___ SOURCE EXCERPT

In New Orleans, DiPietro Means Delicious

Written by Tom Fitzmorris August 16, 2019 10:10 in Dining Diary

After the show Friday we went to Fausto’s, which has been serving delicious Sicilian style Italian food to Old Metairie for thirty years come December. Fausto  DiPietro and his brother Rolando are part of the same family that has been opening and closing and selling and moving great Italian restaurants for well over 40 years. Their sister, Irene, was featured in an article last week on nomenu.com. She is the Irene of Irene’s, the wildly popular French Quarter eatery. 

All three of these DiPietro’s are part of a larger group that includes older sister Renata and Mike Zuppardo, another well-known Italian name around town. Mike and Renata had Renata’s in the Seventies. This fascinating history of immigrants-make-good in America will be chronicled later in nomenu.com. Trust us, these are interesting people.

Fausto and Rolando Served lunch and dinner of traditional Sicilian and Italian food, with a nod to New Orleans. Like red beans and rice as a lunch special on Mondays. Or the lunch special fried seafood platter on Fridays. The menu for both lunch and dinner is extensive, with the eggplant dishes, various involtini (rolled), and lots of pastas with cream sauces, garlic and olive oil, and the prettiest marinara around, according to Mary Ann. I like its flavor. She does too.

This time, Mary Ann was not especially hungry, but I was. She got the Siciliana Salad, again, declaring it among the prettiest she has seen. It had Italian meats rolled into either discs, or shaped like rosettes. Loaded with Italian olive salad, this pleased MA greatly. I ordered the arancini, (pictured) which I love here. It is enormous, and sits in a large puddle of the intensely red sauce here. Inside is starchy arborio rice filled with peas and tender ground meat and cheese. Extremely tasty, this is.

______
___ EXTRACTED RECORDS

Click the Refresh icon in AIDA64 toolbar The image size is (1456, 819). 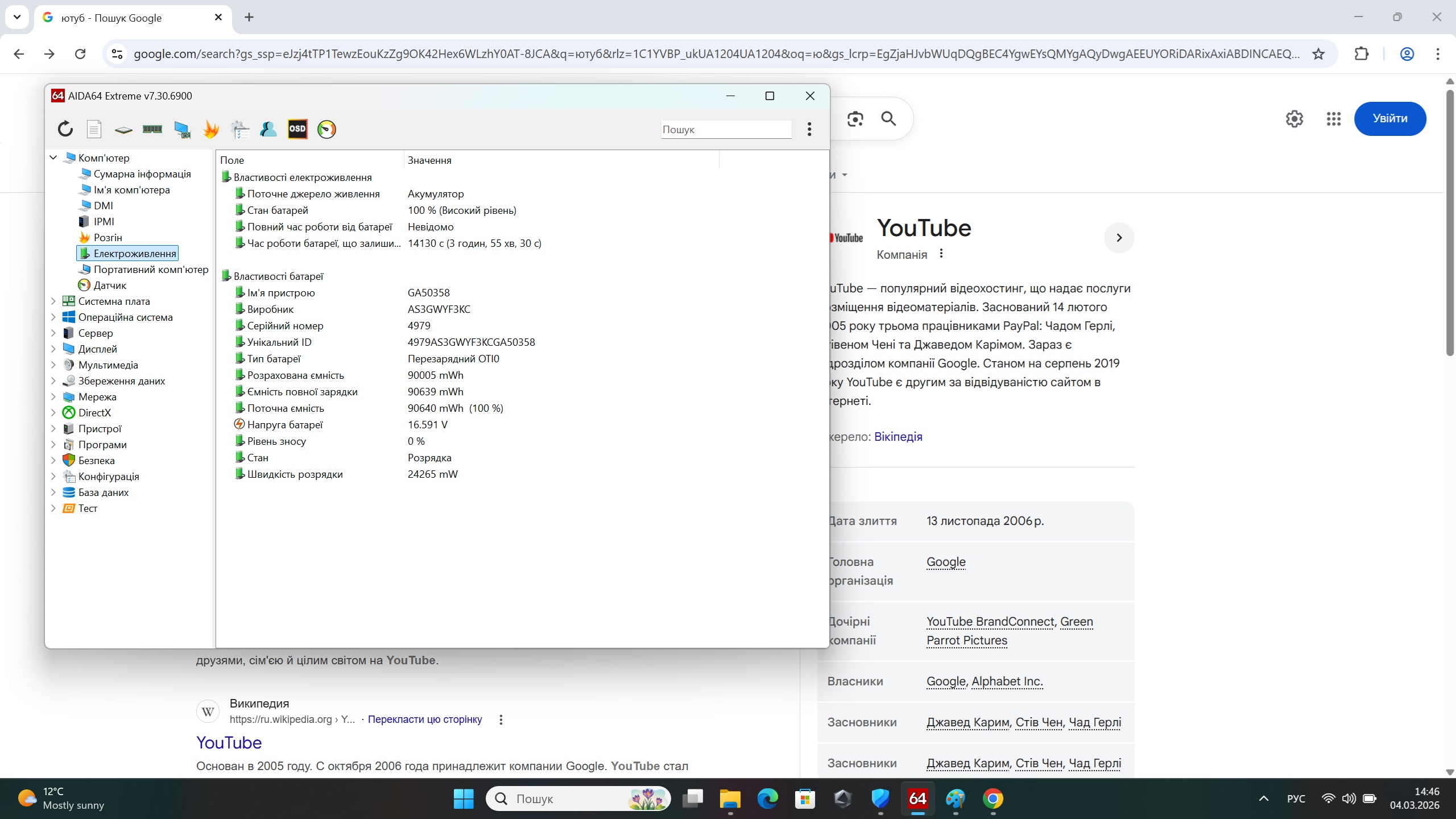65,129
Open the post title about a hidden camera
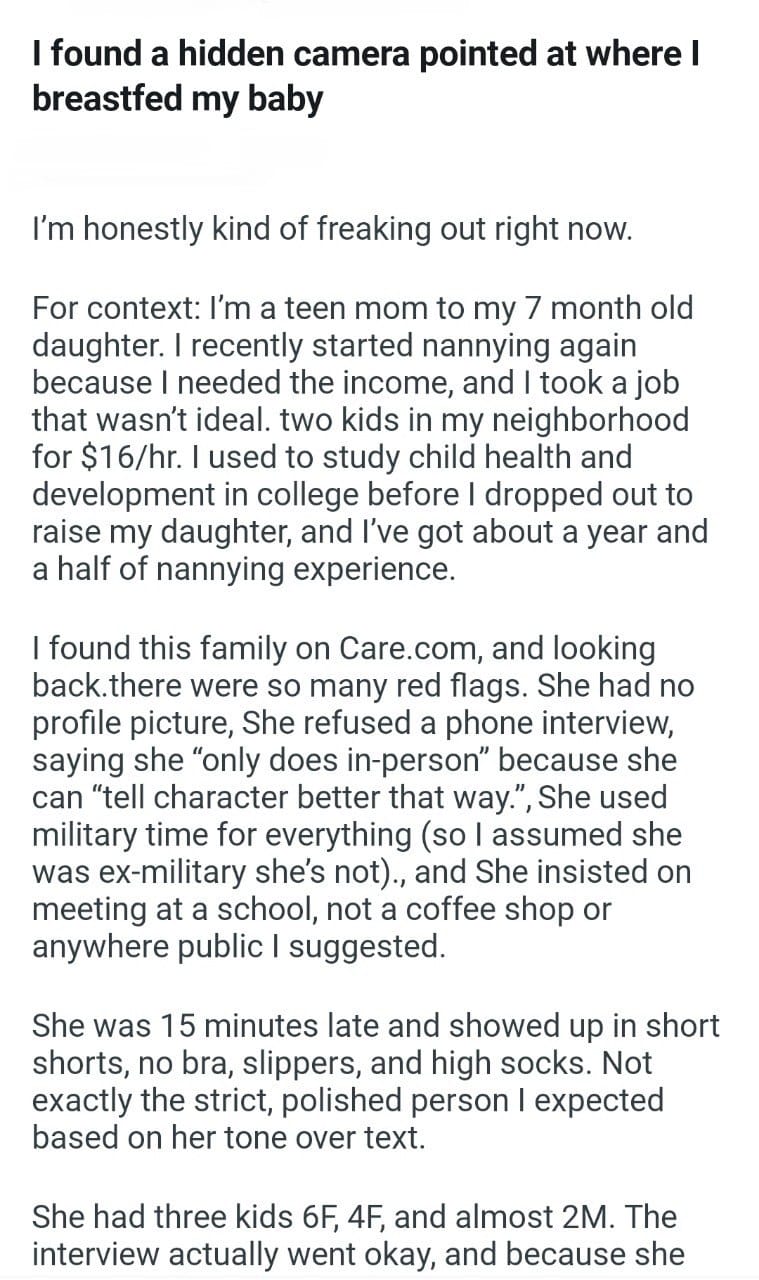The height and width of the screenshot is (1280, 759). point(365,76)
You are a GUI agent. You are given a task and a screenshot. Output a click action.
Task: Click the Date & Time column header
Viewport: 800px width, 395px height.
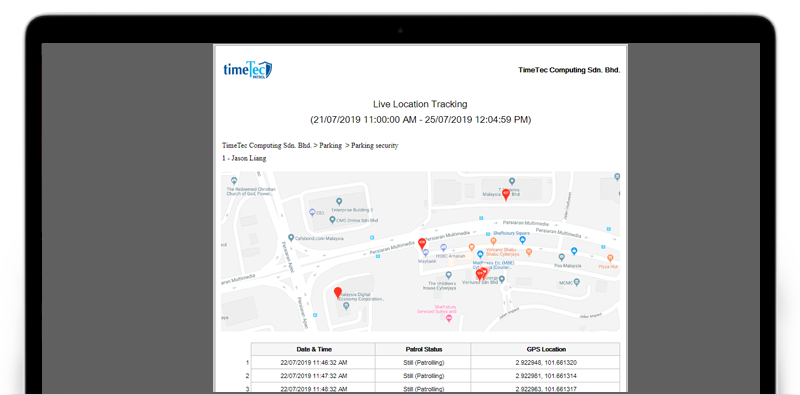[314, 350]
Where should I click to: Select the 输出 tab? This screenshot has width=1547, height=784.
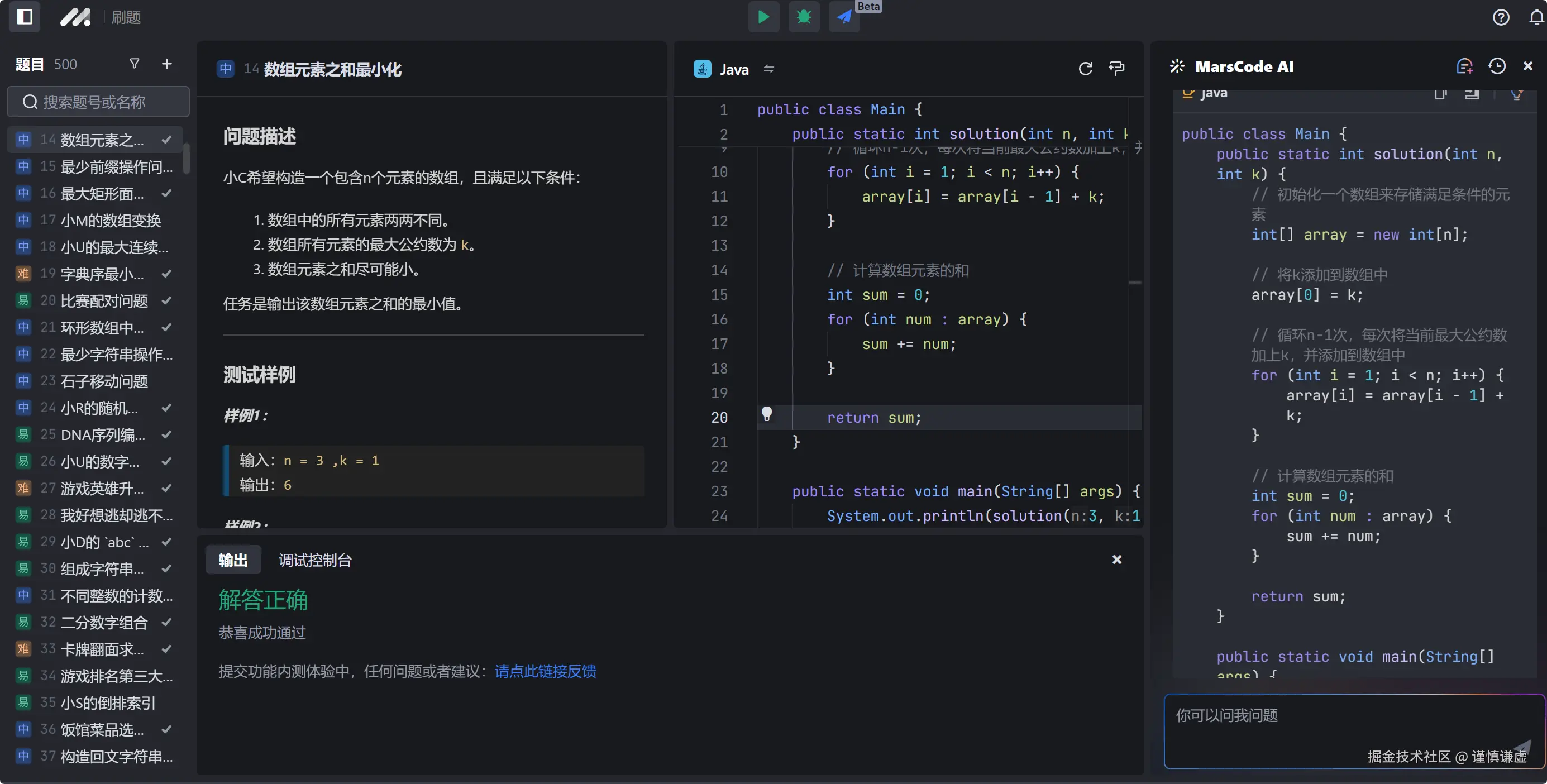coord(232,560)
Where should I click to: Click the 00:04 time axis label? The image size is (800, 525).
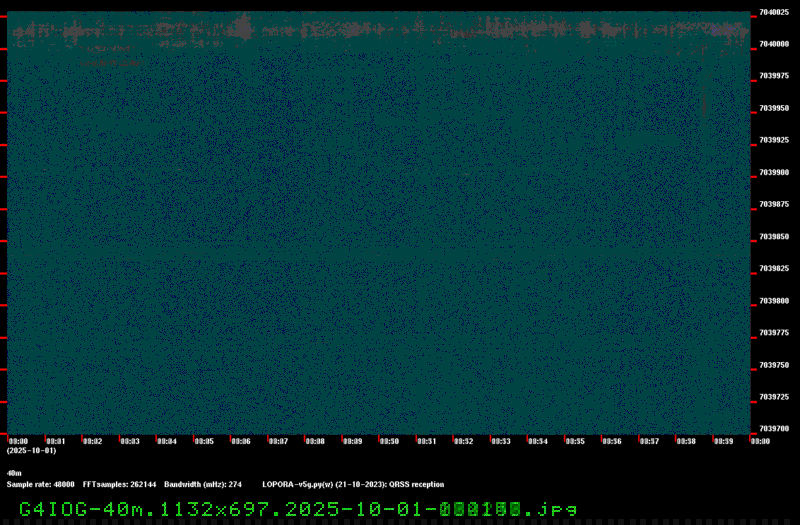click(166, 441)
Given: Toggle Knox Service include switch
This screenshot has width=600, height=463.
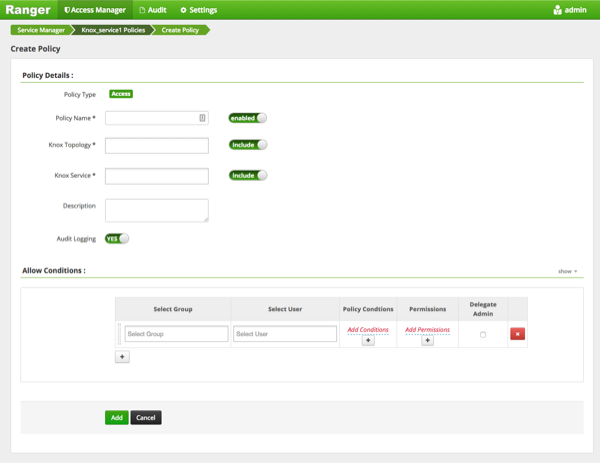Looking at the screenshot, I should point(247,176).
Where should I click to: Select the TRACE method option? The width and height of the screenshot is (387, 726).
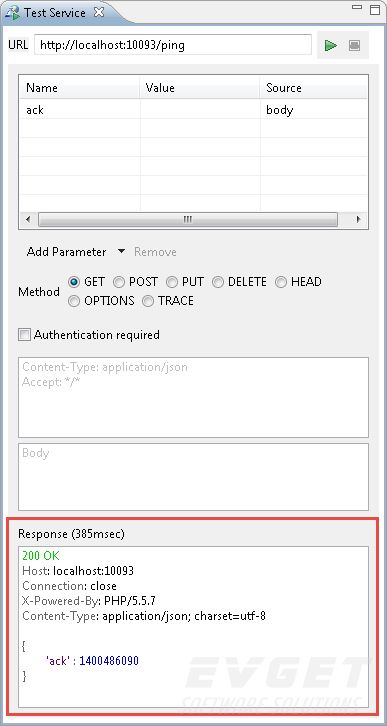tap(168, 301)
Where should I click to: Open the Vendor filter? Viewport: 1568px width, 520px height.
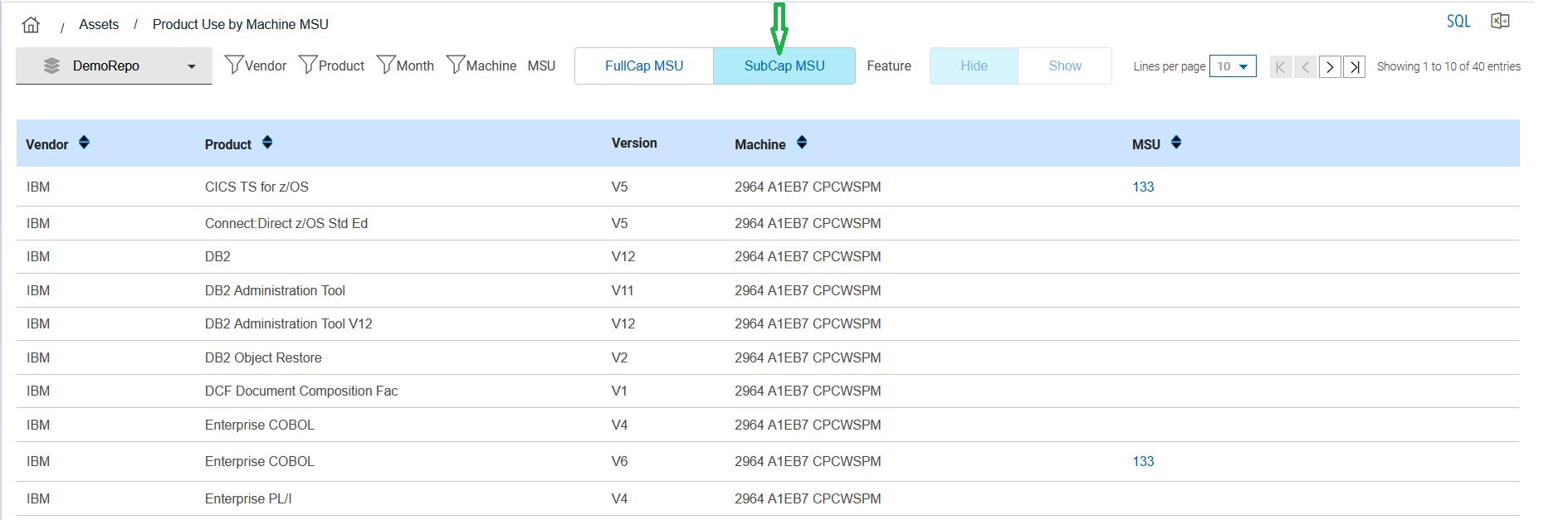[x=256, y=66]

______

▶ TASK OBJECTIVE: Please answer from the dining diary entry: what lunch special does Fausto's serve on Mondays?

▶ TASK OUTPUT: Red beans and rice.